10 de diciembre de 2007

Un muchacho en Roma por John Cheever (fragmento). Un inicio de relato aportado por Daniel Alvarez.

Está lloviendo en Roma –escribió el muchacho-; vivimos en un palacio de techo dorado y las glicinas están en flor, pero en esta ciudad no se escucha el rumor de la lluvia. Al principio solíamos pasar los veranos en Nantucket y los inviernos en Roma, y allá en Norteamérica se puede oír la lluvia, y me gusta estar en la cama por la noche y escuchar cómo corre por la hierba como si fuera fuego, porque entonces uno ve con lo que llamamos el ojo de la mente toda la serie de cosas diversas que crecen en los pastos junto al mar: brezos, tréboles y helechos. Solíamos bajar a Nueva York en otoño y embarcarnos en octubre, y el mejor recuerdo de esos viajes eran las fotos que el fotógrafo del barco sacaba y colocaba en la biblioteca después de la juerga: los hombres con sombreros de mujer, ancianos que jugaban al juego de la sillas y todo ello iluminado por las luces del flash para que pareciese una tormenta en el bosque. Yo jugaba al ping-ping con los viejos y gané todos los torneos de la travesía hacia el este. Gané una cartera de piel de cerdo en un viaje de la compañía italiana, un juego de pluma y lápiz de la American Export y tres pañuelos de la Home Lines, y una vez viajé en un barco griego gané un encendedor. Se lo regalé a mi padre, porque en aquellos tiempos yo no bebía, ni fumaba, ni juraba, ni hablaba italiano.
Mi padre era bueno conmigo, cuando era pequeño me llevaba al zoo, me dejaba montar a caballo y siempre me compraba algún pastel y me invitaba a una naranjada en un café, mientras me la tomaba, él siempre se bebía un vermut con una medida doble de ginebra o (más tarde) un martini, cuando había tantos norteamericanos en Roma, pero no estoy escribiendo un cuento sobre un muchacho que ve a su padre despachar a escondidas unos tragos. Las únicas veces que yo hablaba italiano era cuando mi padre y yo íbamos a ver al cuervo de los jardines Borghese y le dábamos cacahuetes. El cuervo decía “buon giorno” al vernos y yo respondía “buon giorno”, y cuando le daba el cacahuate decía “grazie”, y al marcharnos nos decía “ciao”. Mi padre murió hace tres años y está enterrado en el cementerio protestante de Roma.

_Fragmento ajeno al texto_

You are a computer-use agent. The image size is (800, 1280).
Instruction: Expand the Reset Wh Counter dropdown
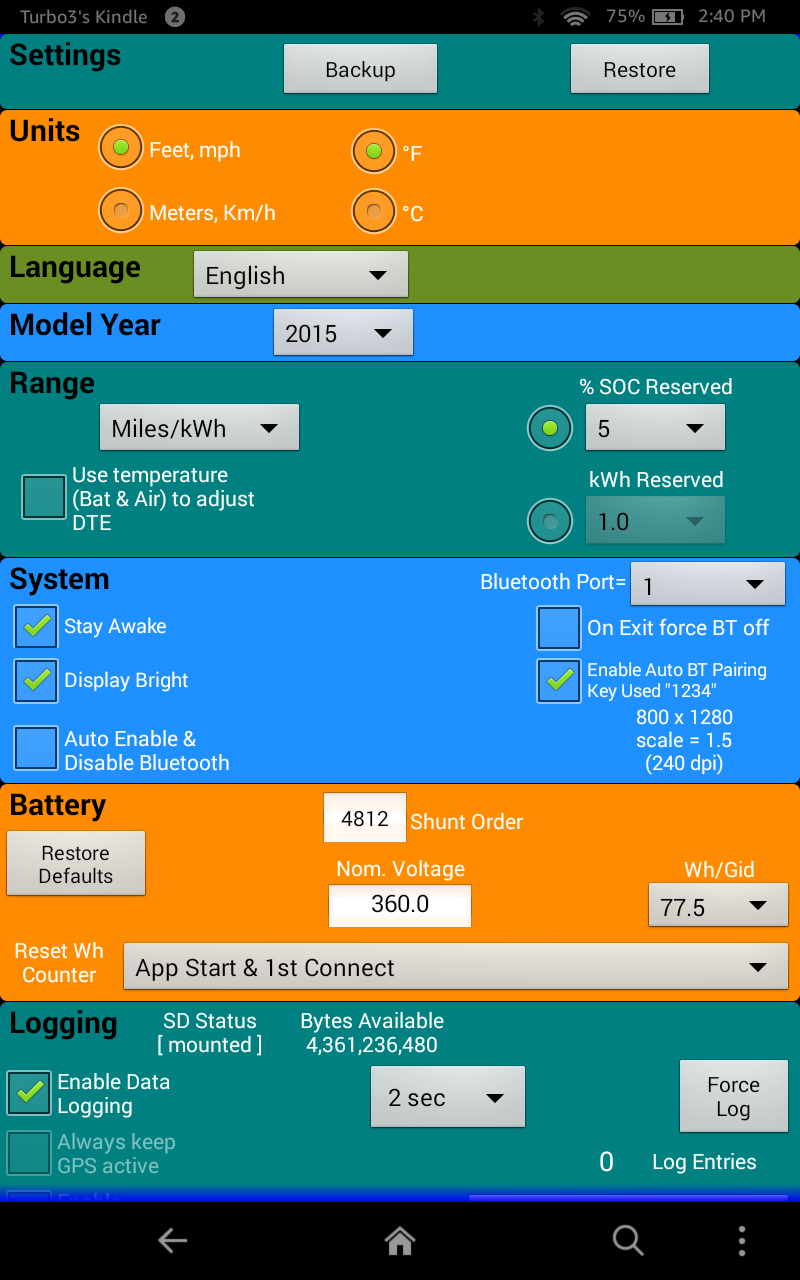point(455,967)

Al entierro asistió mucha gente, y al término de la ceremonia mi madre me abrazó y me dijo:
- Nunca lo dejaremos aquí solo, ¿verdad Pietro? Nunca jamás lo dejaremos aquí solo, ¿Verdad que no, cariño?
Algunos norteamericanos viven en Roma para eludir los impuestos, y otros viven allí porque están divorciados o son excesivamente concupiscentes o poéticos o tienen alguna razón para creer que podrían ser perseguidos en la patria, y hay algunos que viven en Roma porque los huesos de mi padre yacen en el cementerio protestante.

1 comentario:

Anónimo dijo...

La potencia narrativa de Cheever me golpea de una manera increible. Hace poco lei los diarios. La sinceridad descarnada, la emoción de la vida que Cheever proyecta sobre su literatura. Esa busqueda constante de su alma a traves de las palabras hace que todo lo que yo escriba me suene tonto. Gracias por este aporte maravilloso.